Part of family legend for Lin Enger was how his paternal great-grandfather, a Norwegian immigrant who homesteaded 160 acres in the Dakota Territory, shot one of the last wild buffalo east of the James River when the animal drank from the precious stock tank behind his sod barn. That story haunted Enger, who became obsessed with the history of the American bison. He learned about William Temple Hornaday, curator for what is now the Smithsonian, who, back in the late 1880s, realized that the National Museum, as it was then called, didn’t have an intact specimen of the disappearing American bison. He organized a hunt in Montana, killing 25 of them so that the nearly extinct animal could be preserved for future generations in a panorama he created for the museum.

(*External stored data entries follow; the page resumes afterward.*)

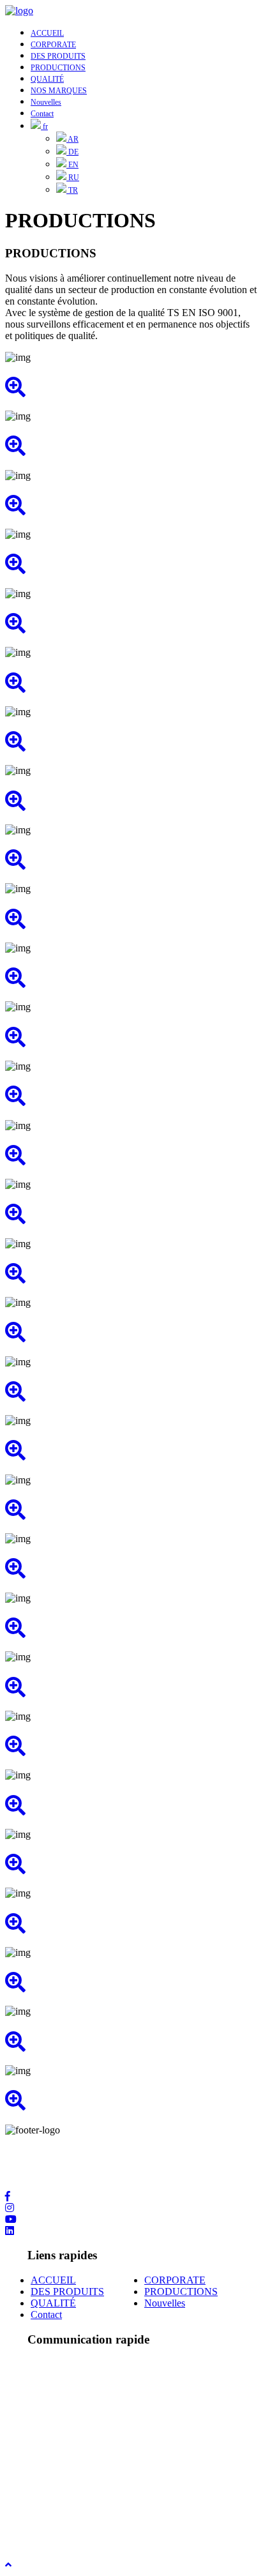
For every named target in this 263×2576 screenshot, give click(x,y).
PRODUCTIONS (58, 67)
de (72, 152)
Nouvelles (46, 102)
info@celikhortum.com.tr (81, 2496)
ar (72, 139)
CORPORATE (53, 44)
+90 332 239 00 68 (69, 2441)
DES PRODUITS (58, 56)
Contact (42, 113)
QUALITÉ (47, 79)
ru (72, 177)
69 (121, 2441)
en (72, 164)
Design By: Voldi (39, 2530)
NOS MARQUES (59, 90)
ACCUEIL (47, 33)
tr (72, 190)
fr (44, 126)
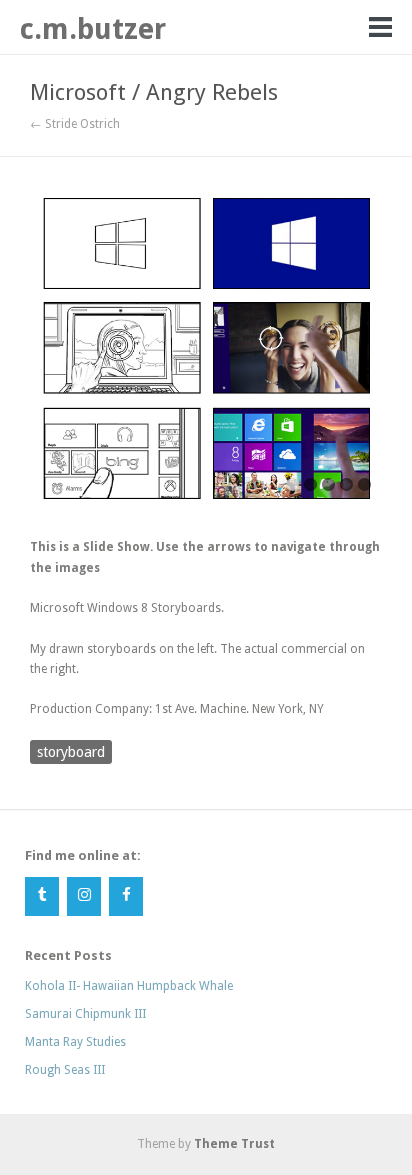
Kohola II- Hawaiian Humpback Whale (129, 986)
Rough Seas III (65, 1070)
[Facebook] (126, 896)
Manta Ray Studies (75, 1042)
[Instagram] (84, 896)
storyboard (71, 752)
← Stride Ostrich (75, 124)
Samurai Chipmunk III (85, 1014)
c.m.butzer (93, 29)
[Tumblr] (42, 896)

Enger tells Show Daily: “I wanted to write a book about a man who leaves his family, the family is left wondering what happened to him, and they’re in a situation where they have to go off and find him. One day it occurred to me that I could use that with my knowledge about the near extinction of the American buffalo.”
The High Divide (Algonquin Books, Sept.) opens in 1886, in western Minnesota, not far from where Enger, an English professor, lives with his family. The author took great pleasure in writing about the 19th century. “That time is very real to me. My grandparents, who I felt very close to, were 19th-century people, so I didn’t feel like I was making it up as far as the characters were concerned. I felt like I knew them, how they talked and how they thought.”

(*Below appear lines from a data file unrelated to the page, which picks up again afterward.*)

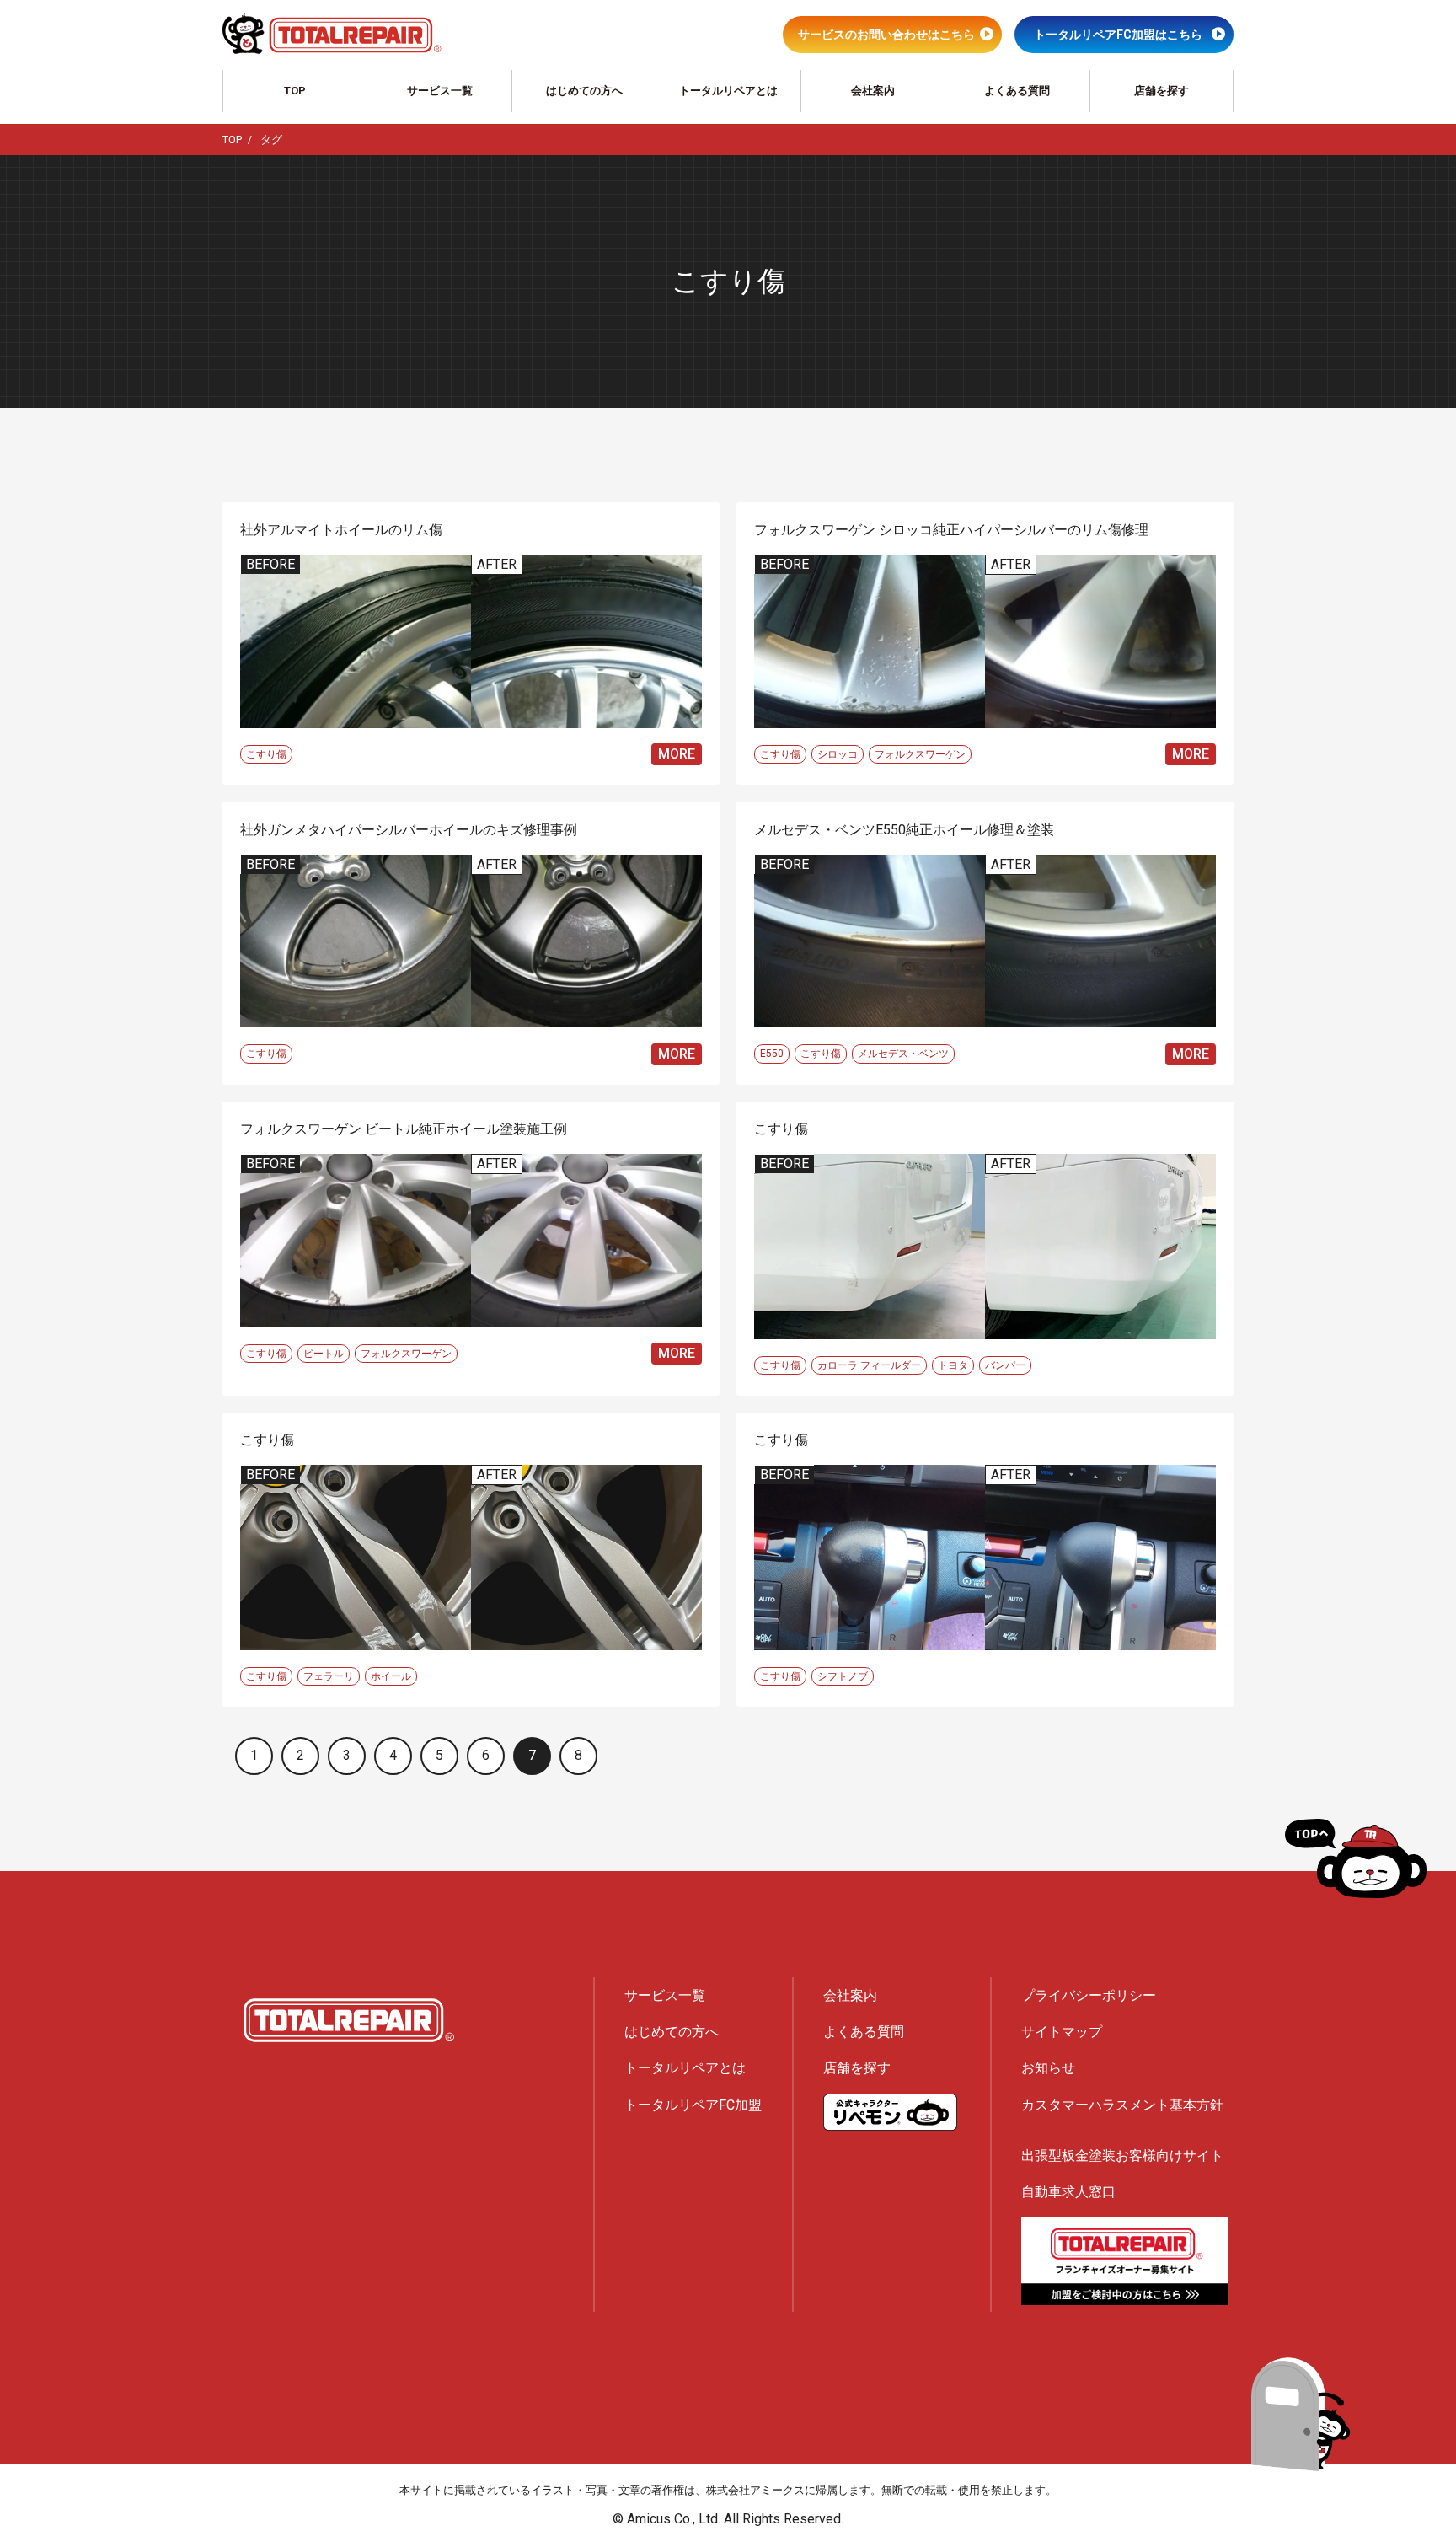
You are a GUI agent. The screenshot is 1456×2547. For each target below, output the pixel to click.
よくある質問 (1017, 90)
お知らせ (1048, 2068)
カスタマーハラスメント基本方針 (1122, 2105)
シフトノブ (842, 1676)
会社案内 (873, 90)
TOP (295, 90)
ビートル (323, 1353)
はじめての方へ (584, 90)
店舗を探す (1161, 90)
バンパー (1005, 1365)
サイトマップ (1061, 2032)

His book also focuses on the horrors committed against Native Americans in the West. Enger says, “I realized that the destruction of the bison went hand-in-hand with the decimation of the Plains Indian tribes. Their culture was completely undermined by the loss of the bison, and then they had no food source. I hope that readers will understand the degree to which the bison is both a factor and symbol of what happened in the West. And I want them to feel like they have wandered through the Dakota and Montana territories in 1886.”
Algonquin senior editor Kathy Pories adds, “What I really love about this book is that I don’t think of myself as a reader of historical fiction, but this book felt emotionally immediate and very accessible. You connect with these characters. I think many people know what it’s like to carry a secret, something about which you feel guilty. Also compelling is to be a woman and realize that you don’t really know your husband. And for the sons—which would be the same for daughters—how it is when you discover something about your parents that shifts your idea of who they are.”
Enger signs galleys at the Algonquin booth (839) today, 11 a.m.–noon, and he will participate in the American Library Association’s ALTAFFF panel discussion, “From Writer to Reader,” in Room 1E16, 1–1:50 p.m.